The garments do not merely adorn; they transform the wearer into a living, breathing collage of the metropolis. Koolhaas elevates overlooked and marginalised spaces, reframing them as objects of power and beauty. A recycling dump in Lagos or a bucket of scorpions in a Chinese marketplace — images that might otherwise signify disposability or danger — are reimagined as fabric patterns, unsettling expectations of what fashion should be. In this way, her couture insists that fashion can disrupt the social order besides reinforcing it. This is streetwear perhaps in the literal sense of the term: fabric woven from the fabric of cities themselves. The garments extend the City Lust project, embodying the book’s exploration of globalisation, hybridity, and the aesthetics of the everyday.

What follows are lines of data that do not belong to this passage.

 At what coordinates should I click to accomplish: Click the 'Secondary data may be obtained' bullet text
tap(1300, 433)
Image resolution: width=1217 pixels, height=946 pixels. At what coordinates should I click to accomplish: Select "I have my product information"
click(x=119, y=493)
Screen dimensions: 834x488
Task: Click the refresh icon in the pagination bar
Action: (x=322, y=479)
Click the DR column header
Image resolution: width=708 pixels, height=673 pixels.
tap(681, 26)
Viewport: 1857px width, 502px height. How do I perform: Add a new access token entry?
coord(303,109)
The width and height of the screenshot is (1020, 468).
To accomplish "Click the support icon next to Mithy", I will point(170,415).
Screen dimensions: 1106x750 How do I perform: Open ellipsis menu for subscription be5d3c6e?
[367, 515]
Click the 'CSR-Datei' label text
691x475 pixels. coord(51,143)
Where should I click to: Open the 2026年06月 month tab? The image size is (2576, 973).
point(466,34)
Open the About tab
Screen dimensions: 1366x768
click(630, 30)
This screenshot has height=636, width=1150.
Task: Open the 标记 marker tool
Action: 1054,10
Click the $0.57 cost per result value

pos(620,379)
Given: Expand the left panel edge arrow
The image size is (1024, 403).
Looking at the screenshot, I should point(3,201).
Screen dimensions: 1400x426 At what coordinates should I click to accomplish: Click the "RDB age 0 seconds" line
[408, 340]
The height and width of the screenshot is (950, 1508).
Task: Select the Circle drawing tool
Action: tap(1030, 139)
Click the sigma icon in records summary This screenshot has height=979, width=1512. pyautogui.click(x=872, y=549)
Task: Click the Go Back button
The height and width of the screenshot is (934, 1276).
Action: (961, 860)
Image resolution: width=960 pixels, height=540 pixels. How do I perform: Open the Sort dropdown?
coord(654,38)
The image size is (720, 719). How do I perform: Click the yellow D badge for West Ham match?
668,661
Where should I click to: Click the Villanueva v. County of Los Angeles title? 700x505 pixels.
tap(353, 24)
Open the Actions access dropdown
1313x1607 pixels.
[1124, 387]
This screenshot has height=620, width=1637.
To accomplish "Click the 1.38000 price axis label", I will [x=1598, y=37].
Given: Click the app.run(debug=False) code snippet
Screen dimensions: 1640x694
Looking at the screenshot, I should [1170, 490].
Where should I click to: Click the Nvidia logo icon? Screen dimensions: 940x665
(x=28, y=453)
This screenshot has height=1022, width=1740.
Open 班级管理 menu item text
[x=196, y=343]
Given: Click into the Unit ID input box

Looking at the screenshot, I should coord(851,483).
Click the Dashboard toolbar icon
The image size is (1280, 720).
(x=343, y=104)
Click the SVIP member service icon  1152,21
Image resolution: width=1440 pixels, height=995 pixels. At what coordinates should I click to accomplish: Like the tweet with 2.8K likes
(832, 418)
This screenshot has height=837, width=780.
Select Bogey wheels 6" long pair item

It is fitting that City Lust came to life in Dubai — a city that has been central to Koolhaas’ practice for nearly two decades. Dubai appears in her work not only as a futuristic skyline or a shopping paradise, but as a city of hidden connections - a meeting point of labour, migration, desire, anxieties and ambitions. According to her, in many ways, Dubai embodies the contradictions of globalisation more acutely than any other site — “hyper-connected yet diverse, spectacular yet unfinished.” Koolhaas portrayed Dubai not as an outlier, but as a central player in the story of contemporary urban life. Charlie Koolhaas’s practice spans photography, sculpture, and fashion. Her work explores the unstable realities of globalisation, the aesthetics of urban hybridity, and the future of photography as a spatial and performative medium. She has exhibited internationally and published widely; her publication City Lust marked a major milestone in her career.